Thursday 10 March 2016

YEKHIEL-MIKHL HEYLPERIN (MICHAEL HALPERIN)

YEKHIEL-MIKHL HEYLPERIN (MICHAEL HALPERIN) (1860-November 23, 1920/1919)
            He was born in Vilna, to rich parents.  He gave away a great deal from his inherited estate to community needs.  After the pogroms of 1880 in Russia, he devoted himself entirely to the idea of Ḥibat-tsiyon (Love of Zion, early Zionism), and in 1885 he left for the land of Israel where with his own money he redeemed the land of Yesud Hamaala and founded the colony Nes Tsiyona (Ness Ziona).  He also founded (1887) the first workers’ union in Israel: Agudat Hapoalim (Association of laborers).  When there was issued in 1891 in Israel a ban on Jews entering the country, he and other young people conducted demonstrations against the decree, and he was deported from the country.  In subsequent years he was engaged with agitation on behalf of the Zionist idea, served as a delegate to Zionist congresses, cofounded Labor Zionism—first in Russia, later in Israel where he also helped to found “Hashomer” (The guard).  In 1906 he returned to Israel, and there he would remain until the end of his life.  He was already impoverished by this point, and he became a night watchman in Jaffa, later at the Herzliya High School in Tel Aviv.  He was sickly man, deserted by everyone, and in his last years he suffered from want.  He died in a hospital in Tsfat.  In his name was established near Nes Tsiyona the settlement of “Givat Miḥael” (Michael Hill), and in Tel Aviv there is a street named after him.
            Heylperin wrote in both Yiddish and Hebrew.  In 1890 a Yiddish-language pamphlet by him was published: Dos yudentum al pi hatalmud (Judaism according to the Talmud), “occasional reading for the present by Yekhiel Mikhl Heyperin, son of Elyahu, grandson of the brilliant Rabbi M. L. Malbim, may the memory of [this] righteous person be blessed, Odessa, published by R. Aba Dukhna”—48 pp. in large format.  The pamphlet was written in a popular Yiddish style and was divided into fifteen chapters (“Religion as a natural entity,” “Religion in practical life,” “Talmudic views of sanitation,” “The criminal court according to the Talmud,” and the like), with an epilogue in which the author speaks of his love for Zion and the moment “when Judaism will once again be able to give rise to such people that circumstances will raise the national banner of our liberation from slavery.”



Sources: A. Rukaḥ, in Ketavim letoldot ḥibat tsion veyishuv erets-yisrael (Writings on the history of love of Zion and the settlement in the land of Israel), ed.
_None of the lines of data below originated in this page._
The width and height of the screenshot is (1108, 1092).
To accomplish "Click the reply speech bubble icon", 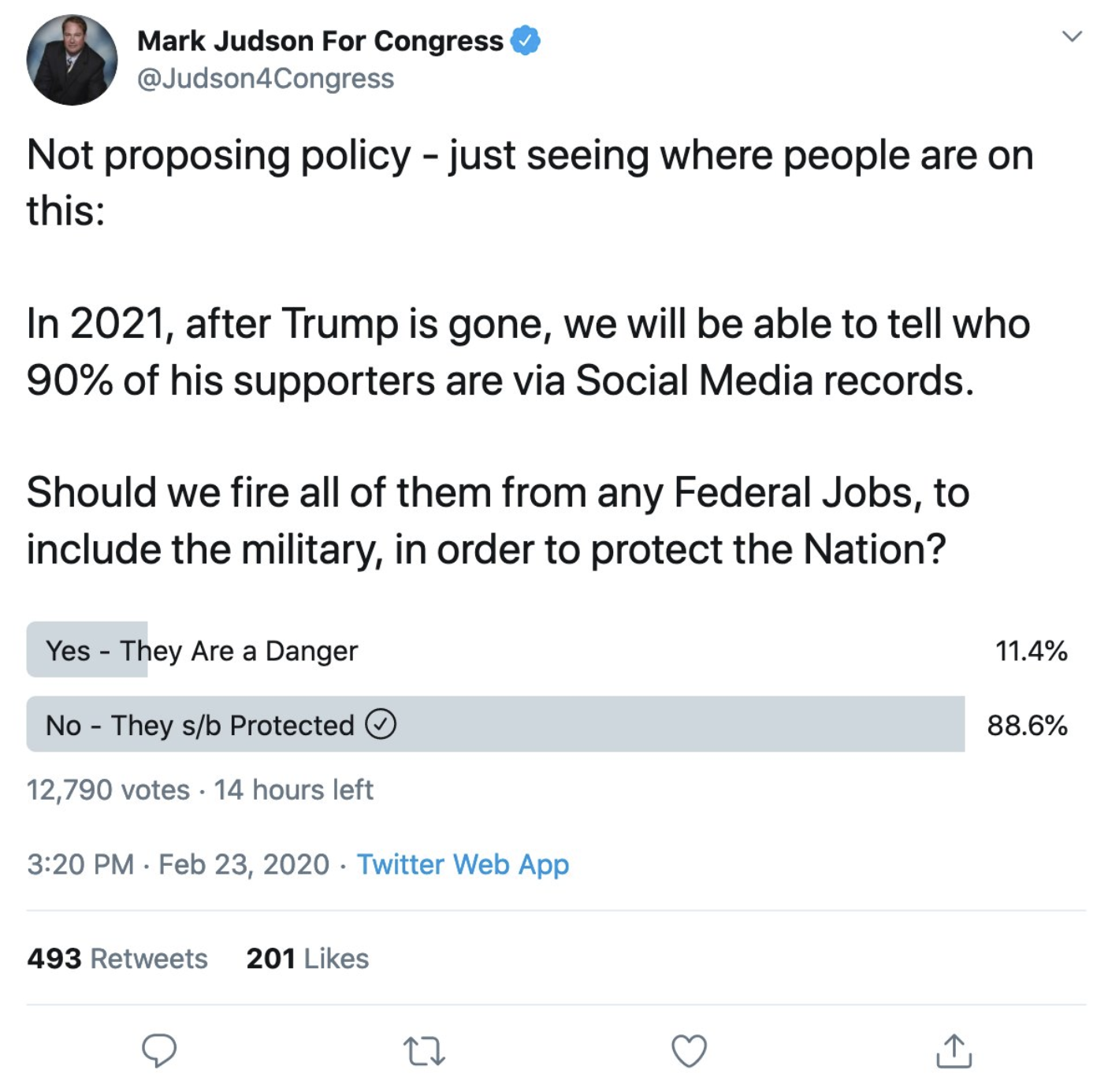I will point(159,1050).
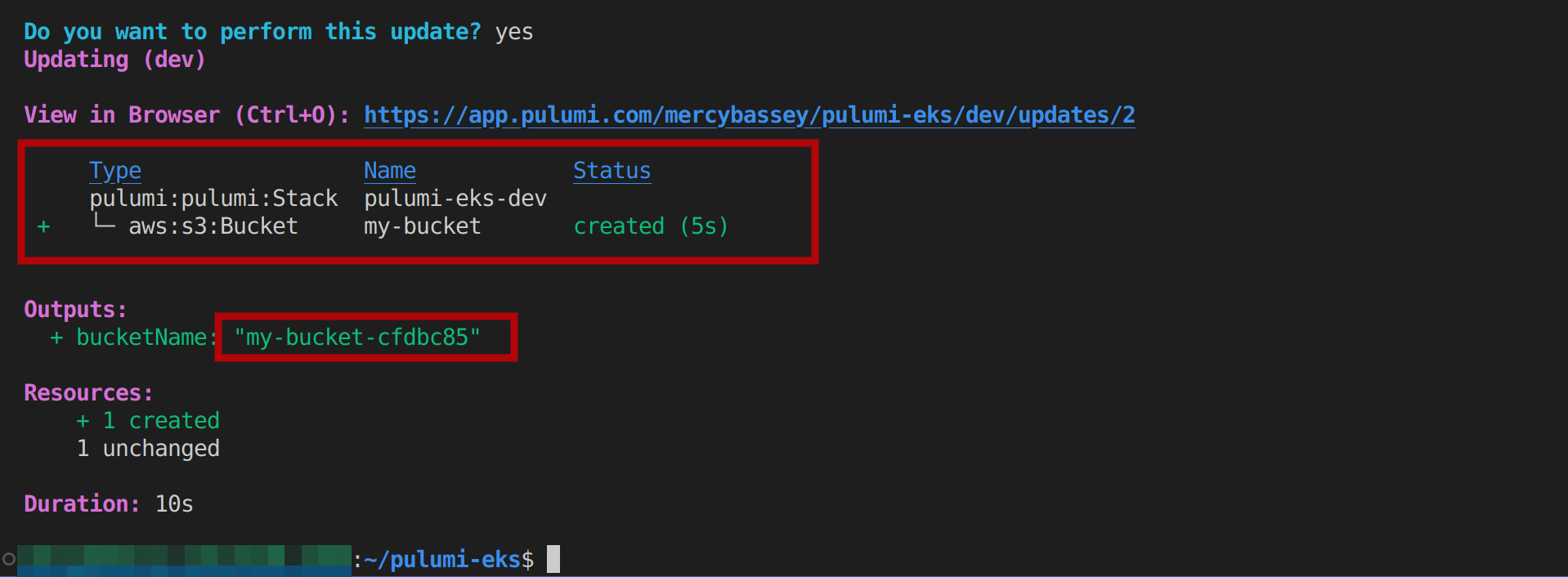The image size is (1568, 577).
Task: Click the plus sign before '1 created'
Action: pos(83,421)
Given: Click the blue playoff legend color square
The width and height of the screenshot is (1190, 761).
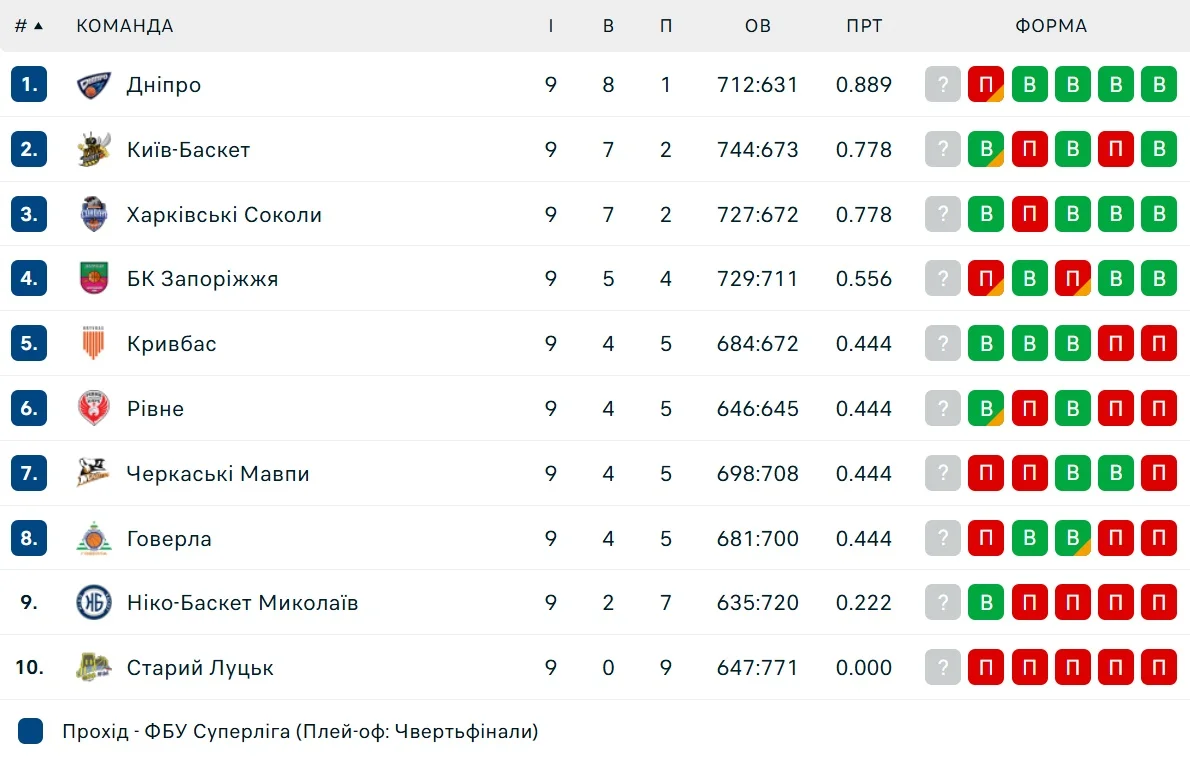Looking at the screenshot, I should click(x=31, y=731).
Alter Druyanov (Odessa-Tel Aviv, 1919-1936), pp. 133, 186; Yehuda Epel, Betokh reshit hateḥiya (At the beginning of the rebirth) (Tel Aviv, 1935), p. 455; Jacob Poleskin, Ḥolmim veloḥamim (Dreamers and fighters) (Petaḥ Tekva, 1922), see index; David Tidhar, in Entsiklopedyah leḥalutse hayishuv uvonav (Encyclopedia of the pioneers and builders of the yishuv), vol. 1 (Tel Aviv, 1947), pp. 275-76; Mendel Zinger, Bereshit hatsiyonut hasotsialistit (In the beginning of socialist Zionism) (Haifa, 1958), p. 198.